Todo esto de vivir va de compensar desgracias con momentos gloriosos
Hay un artículo de Manuel Vicent que suelo leer todos los años nada más llegar enero. Lo escribió de hecho el 4 de enero de 2009. Han pasado quince años, pero podrán pasar cincuenta, que esa pequeña pieza seguirá siendo por siempre una de las muestras más maravillosas de nostalgia y de maestría de vida. El escritor valenciano lleva bastante tiempo haciendo gala de un vitalismo absoluto y admirable, tanto, que en una reciente entrevista, reconoció que lloraba casi todas las tardes: lloraba escuchando jazz, lloraba ante un amanecer, lloraba ante un atardecer.

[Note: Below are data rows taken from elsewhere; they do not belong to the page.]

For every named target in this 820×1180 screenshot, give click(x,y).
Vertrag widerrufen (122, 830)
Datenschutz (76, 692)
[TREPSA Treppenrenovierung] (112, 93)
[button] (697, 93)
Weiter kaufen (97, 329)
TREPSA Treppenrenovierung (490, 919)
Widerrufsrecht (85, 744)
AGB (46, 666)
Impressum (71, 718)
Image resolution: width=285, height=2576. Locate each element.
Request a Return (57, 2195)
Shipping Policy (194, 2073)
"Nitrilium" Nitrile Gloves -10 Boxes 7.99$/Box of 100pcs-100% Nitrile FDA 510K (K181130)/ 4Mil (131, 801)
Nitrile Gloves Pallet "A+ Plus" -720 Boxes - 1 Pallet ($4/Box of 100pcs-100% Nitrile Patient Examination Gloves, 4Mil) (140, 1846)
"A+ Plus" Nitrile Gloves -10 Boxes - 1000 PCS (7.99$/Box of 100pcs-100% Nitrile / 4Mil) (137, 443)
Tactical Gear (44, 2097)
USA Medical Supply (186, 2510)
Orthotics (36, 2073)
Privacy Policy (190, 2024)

Llora, porque ahora es más consciente que nunca que esas cosas no durarán para siempre. Y yo, para qué engañarnos, he leído ese portentoso artículo antes incluso de que llegue enero, y varias veces además. Porque mi noción del tiempo, aunque todavía está muy lejos de la de Vicent, o eso quiero pensar, empieza a estar cerca del absoluto, del todo: un amanecer y un atardecer me pesan ya más que las salidas de los sábados y los planes de un puente.
Se va acabando el año y nos da por hacer balances, cuando no cobrar las necroporras, compartir listas y convencer al resto de la humanidad de que ni tan mal con los doce meses que ya se van. Lo cierto es que nos convencemos más a nosotros mismos que al resto. Según pasa el tiempo nos vamos dando cuenta de que todo esto de vivir va de compensar desgracias con momentos gloriosos, dramas con euforias, rivotriles con cubatas, manzanillas con cerveza, y en esa rueda yinyanesca, se nos gastan los días sin saber cómo, pero volando. El tiempo es un manirroto, sí, y si no somos capaces de impedirlo, en muy poco estaremos otra vez, suerte mediante, sentados en una mesa ante un plato de doce uvas.
Yo suelo cumplir una curiosa costumbre: pienso a qué o a quién le voy a dedicar cada uva, y según me las como, cierro los ojos, y lanzo la dedicatoria. Esta por mis padres. Esta por mi hermana. Esta por mis amigos. Esta por los pueblos de la huerta sur de Valencia y esta por los gazatíes. En fin, por muchas cosas y por mucha gente. El problema es que solo son doce y tengo tantos asuntos por los que merece la pena lanzar plegarias, que estoy pensando seriamente echarme unas cuantas uvas más, y empezar por los cuartos.
Falta gente y sobran motivos para darle pávulo a cualquier tipo de espiritualidad, pero por mucho que el tiempo pase, seguiremos instalados en la costumbre de considerar que a partir de ese punto de inflexión, de ese uno de enero, solo pueden ocurrir como mínimo cosas diferentes, no digo ya buenas, porque las expectativas, ya se sabe, son como los cupones, comprar muchos no garantiza un mayor éxito, pero sí mayores rabias. No voy a decir que este año ha sido maravilloso, ni tampoco que haya sido un absoluto desastre. Como Vicent, simplemente me he dejado llevar. A él se lo lleva la corriente del Mediterráneo que baña su Valencia natal. A mí, como a muchos, nos lleva el Guadiana, un atardecer de campo, o una tarde bajo las piedras del acueducto de los Milagros, nombre tan eficaz y certero como esas piedras milenarias, que atraen con su innombrable presencia un vórtice silencioso tan hondo y pacificador sobre un verde tan tupido y limpio, que bien pareciera ser la puerta al mismo día en que fueron levantadas.
Este año que se va me lega ese rincón siempre conocido, pero nunca jamás tan explorado y disfrutado como estos meses pasados, entre las batallas de un alquiler que cuesta pagar, la horripilante sensación de estar cada vez más cerca de los cuarenta habiendo sorteado demasiados obstáculos, y el desasosegante vacío que deja cada vez más gente, siempre peor que la presencia de otros con pretensiones de ocupar sin ningún éxito ese espacio.
No bastan doce uvas ni doce meses para cumplir con todos los propósitos que nos podamos plantear, y mucho menos para huir de todo lo que arrastramos sin cumplir desde hace demasiado tiempo. Pero como el gran Vicent, brindo porque sigan pasando cosas distintas. Porque a las buenas y a las malas se acostumbra uno rápido, tanto o más como a unas uvas con pepita.
Querido amigo, nos estás acostumbrado y es una buena costumbre, a reflexionar cada cierto tiempo. Muy apropiado este momento a las puertas del Año Nuevo. Me ha encantado el texto de Vicent. Lleva mucha razón. Me uno a tus peticiones con uvas, me parece otra idea genial que hace más amable el atragantamiento de la noche vieja. Gracias por mantener estas píldoras literarias que se están convirtiendo en las columnas de este blog de la Tertulia Página72. Mil gracias.